▶ [Materials provided]
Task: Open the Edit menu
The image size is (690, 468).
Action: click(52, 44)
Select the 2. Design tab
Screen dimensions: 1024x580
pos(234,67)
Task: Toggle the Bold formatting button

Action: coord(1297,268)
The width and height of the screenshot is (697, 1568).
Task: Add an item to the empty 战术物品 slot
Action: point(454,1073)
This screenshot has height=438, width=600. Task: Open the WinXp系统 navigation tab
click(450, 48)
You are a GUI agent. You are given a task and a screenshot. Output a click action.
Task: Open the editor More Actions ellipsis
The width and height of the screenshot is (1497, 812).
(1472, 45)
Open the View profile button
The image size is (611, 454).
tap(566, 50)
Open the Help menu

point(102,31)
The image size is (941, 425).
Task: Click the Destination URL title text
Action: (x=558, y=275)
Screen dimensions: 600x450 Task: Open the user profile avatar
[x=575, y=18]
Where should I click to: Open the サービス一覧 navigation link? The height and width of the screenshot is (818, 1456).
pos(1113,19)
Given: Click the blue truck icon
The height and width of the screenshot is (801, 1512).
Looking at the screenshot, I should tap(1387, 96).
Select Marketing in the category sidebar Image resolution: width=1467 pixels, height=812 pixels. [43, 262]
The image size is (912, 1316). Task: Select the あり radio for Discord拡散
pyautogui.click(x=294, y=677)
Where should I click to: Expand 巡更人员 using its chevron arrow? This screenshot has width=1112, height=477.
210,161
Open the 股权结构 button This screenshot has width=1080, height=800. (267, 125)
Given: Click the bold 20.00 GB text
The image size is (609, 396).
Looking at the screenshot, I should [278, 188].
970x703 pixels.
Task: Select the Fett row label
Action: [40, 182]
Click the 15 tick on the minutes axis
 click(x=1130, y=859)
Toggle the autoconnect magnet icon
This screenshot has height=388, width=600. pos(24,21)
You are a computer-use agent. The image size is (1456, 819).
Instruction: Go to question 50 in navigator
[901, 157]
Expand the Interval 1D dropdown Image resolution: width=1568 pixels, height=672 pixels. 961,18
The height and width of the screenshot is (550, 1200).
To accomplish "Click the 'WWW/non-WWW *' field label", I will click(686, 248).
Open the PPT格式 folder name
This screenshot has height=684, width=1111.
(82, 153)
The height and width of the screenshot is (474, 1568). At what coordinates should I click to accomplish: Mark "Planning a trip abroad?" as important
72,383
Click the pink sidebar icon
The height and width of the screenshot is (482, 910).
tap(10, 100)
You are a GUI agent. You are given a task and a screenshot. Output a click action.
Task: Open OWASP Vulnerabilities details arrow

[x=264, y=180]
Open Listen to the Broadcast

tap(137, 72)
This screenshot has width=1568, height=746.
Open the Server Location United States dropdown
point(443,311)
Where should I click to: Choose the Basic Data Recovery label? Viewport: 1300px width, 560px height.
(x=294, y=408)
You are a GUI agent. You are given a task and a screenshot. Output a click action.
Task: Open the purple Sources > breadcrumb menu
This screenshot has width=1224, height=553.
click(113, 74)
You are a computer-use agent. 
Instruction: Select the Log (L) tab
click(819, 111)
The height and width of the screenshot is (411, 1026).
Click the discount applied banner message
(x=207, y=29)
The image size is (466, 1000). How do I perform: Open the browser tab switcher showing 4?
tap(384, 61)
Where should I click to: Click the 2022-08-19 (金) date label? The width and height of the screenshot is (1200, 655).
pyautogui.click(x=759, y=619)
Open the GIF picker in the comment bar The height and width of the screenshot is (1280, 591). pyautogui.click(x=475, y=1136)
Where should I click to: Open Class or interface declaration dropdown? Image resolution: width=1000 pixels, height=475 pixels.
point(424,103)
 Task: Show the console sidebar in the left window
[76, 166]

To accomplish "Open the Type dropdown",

▶ [Your instructions]
Can you rewrite all of the lines above with "Where should I click to" replaced by "Where do I click to" and nothing else changed?

▶ [Exercise result]
Task: Open the Edit menu
The image size is (690, 468).
Action: click(52, 44)
Select the 2. Design tab
Screen dimensions: 1024x580
pos(234,67)
Task: Toggle the Bold formatting button

Action: coord(1297,268)
The width and height of the screenshot is (697, 1568).
Task: Add an item to the empty 战术物品 slot
Action: point(454,1073)
This screenshot has height=438, width=600. Task: Open the WinXp系统 navigation tab
click(450, 48)
You are a GUI agent. You are given a task and a screenshot. Output a click action.
Task: Open the editor More Actions ellipsis
The width and height of the screenshot is (1497, 812).
(1472, 45)
Open the View profile button
The image size is (611, 454).
tap(566, 50)
Open the Help menu

point(102,31)
The image size is (941, 425).
Task: Click the Destination URL title text
Action: (x=558, y=275)
Screen dimensions: 600x450 Task: Open the user profile avatar
[x=575, y=18]
Where do I click to: Open the サービス一覧 navigation link? The height and width of the screenshot is (818, 1456).
pos(1113,19)
Given: Click the blue truck icon
The height and width of the screenshot is (801, 1512).
Looking at the screenshot, I should tap(1387, 96).
Select Marketing in the category sidebar Image resolution: width=1467 pixels, height=812 pixels. [43, 262]
The image size is (912, 1316). Task: Select the あり radio for Discord拡散
pyautogui.click(x=294, y=677)
Where do I click to: Expand 巡更人员 using its chevron arrow? This screenshot has width=1112, height=477.
210,161
Open the 股权结构 button This screenshot has width=1080, height=800. (267, 125)
Given: Click the bold 20.00 GB text
The image size is (609, 396).
Looking at the screenshot, I should [278, 188].
970x703 pixels.
Task: Select the Fett row label
Action: [40, 182]
Click the 15 tick on the minutes axis
 click(x=1130, y=859)
Toggle the autoconnect magnet icon
This screenshot has height=388, width=600. pos(24,21)
You are a computer-use agent. The image size is (1456, 819).
Instruction: Go to question 50 in navigator
[901, 157]
Expand the Interval 1D dropdown Image resolution: width=1568 pixels, height=672 pixels. 961,18
The height and width of the screenshot is (550, 1200).
To accomplish "Click the 'WWW/non-WWW *' field label", I will click(686, 248).
Open the PPT格式 folder name
This screenshot has height=684, width=1111.
(82, 153)
The height and width of the screenshot is (474, 1568). At what coordinates should I click to accomplish: Mark "Planning a trip abroad?" as important
72,383
Click the pink sidebar icon
The height and width of the screenshot is (482, 910).
tap(10, 100)
You are a GUI agent. You are given a task and a screenshot. Output a click action.
Task: Open OWASP Vulnerabilities details arrow

[x=264, y=180]
Open Listen to the Broadcast

tap(137, 72)
This screenshot has width=1568, height=746.
Open the Server Location United States dropdown
point(443,311)
Where do I click to: Choose the Basic Data Recovery label? Viewport: 1300px width, 560px height.
(x=294, y=408)
You are a GUI agent. You are given a task and a screenshot. Output a click action.
Task: Open the purple Sources > breadcrumb menu
This screenshot has width=1224, height=553.
click(113, 74)
You are a computer-use agent. 
Instruction: Select the Log (L) tab
click(819, 111)
The height and width of the screenshot is (411, 1026).
Click the discount applied banner message
(x=207, y=29)
The image size is (466, 1000). How do I perform: Open the browser tab switcher showing 4?
tap(384, 61)
Where do I click to: Click the 2022-08-19 (金) date label? The width and height of the screenshot is (1200, 655).
pyautogui.click(x=759, y=619)
Open the GIF picker in the comment bar The height and width of the screenshot is (1280, 591). pyautogui.click(x=475, y=1136)
Where do I click to: Open Class or interface declaration dropdown? Image resolution: width=1000 pixels, height=475 pixels.
point(424,103)
 Task: Show the console sidebar in the left window
[76, 166]

To accomplish "Open the Type dropdown",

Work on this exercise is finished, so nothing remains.